■ EXTRACTED MATERIAL
--- Begin ---

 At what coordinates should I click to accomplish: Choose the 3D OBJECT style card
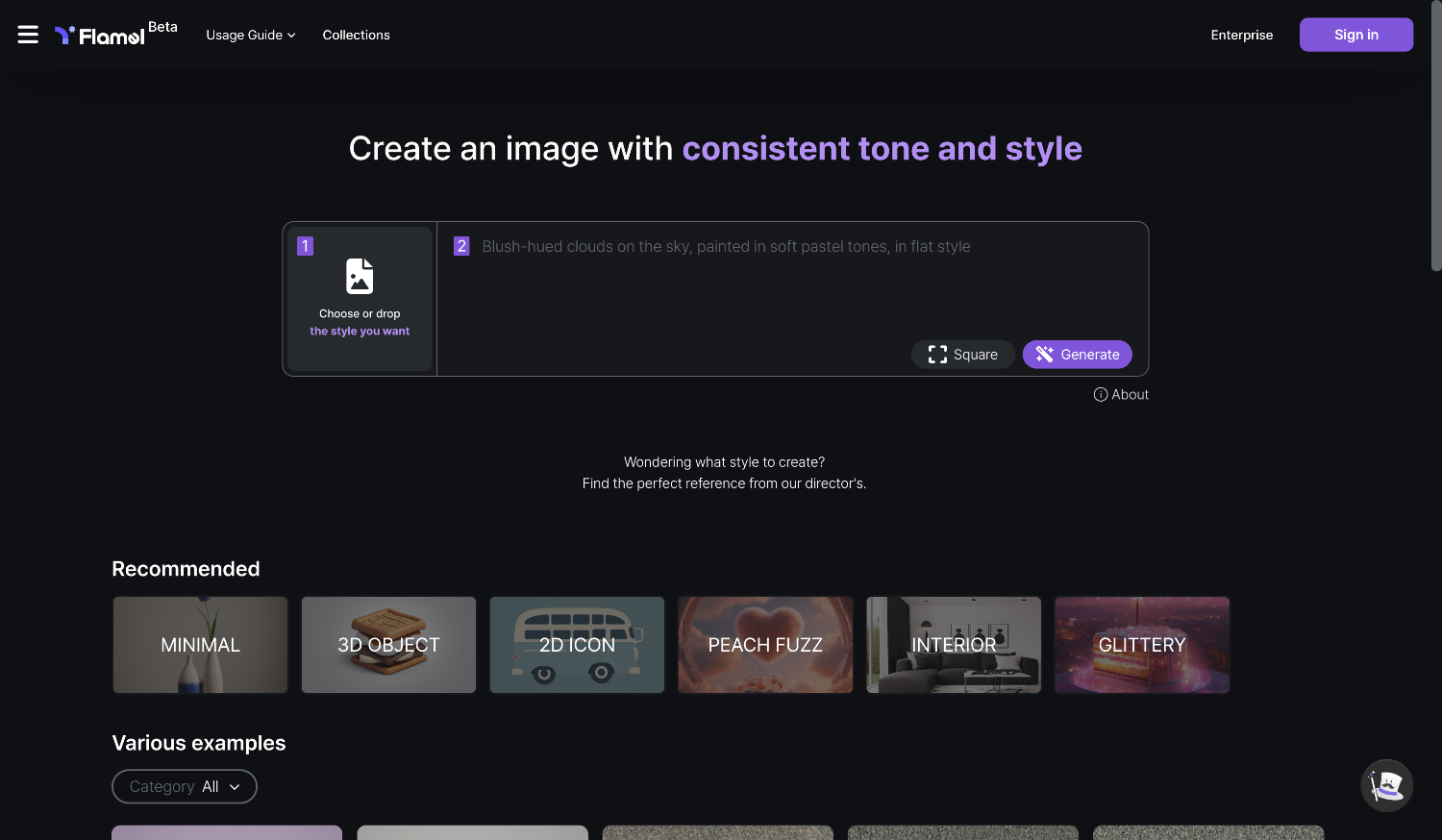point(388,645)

--- End ---
--- Begin ---

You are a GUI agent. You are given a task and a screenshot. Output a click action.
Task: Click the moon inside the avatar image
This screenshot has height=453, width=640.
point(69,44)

--- End ---
--- Begin ---

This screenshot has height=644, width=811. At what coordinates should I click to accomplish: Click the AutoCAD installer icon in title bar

--- End ---

■ GIVEN TASK
Reproduce the listing above from the line containing "At what coordinates should I click to accomplish: Choose" through the line containing "point(388,645)", with the request text included and 136 added to each coordinate value in the answers. Omit the pictures from the output.

■ RESPONSE TO THIS EXERCISE
 At what coordinates should I click to accomplish: Choose the 3D OBJECT style card
point(524,781)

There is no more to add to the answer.